§ **TASK DIRECTIONS**
The required output is all lines below that contain the word "screenshot".

§ **SUPPLIED ENTRIES**

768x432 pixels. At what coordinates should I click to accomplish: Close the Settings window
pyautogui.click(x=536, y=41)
* * *
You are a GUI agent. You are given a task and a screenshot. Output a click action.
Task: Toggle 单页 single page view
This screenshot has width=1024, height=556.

§ **FINAL ANSWER**
You are a GUI agent. You are given a task and a screenshot. Output a click action.
This screenshot has width=1024, height=556.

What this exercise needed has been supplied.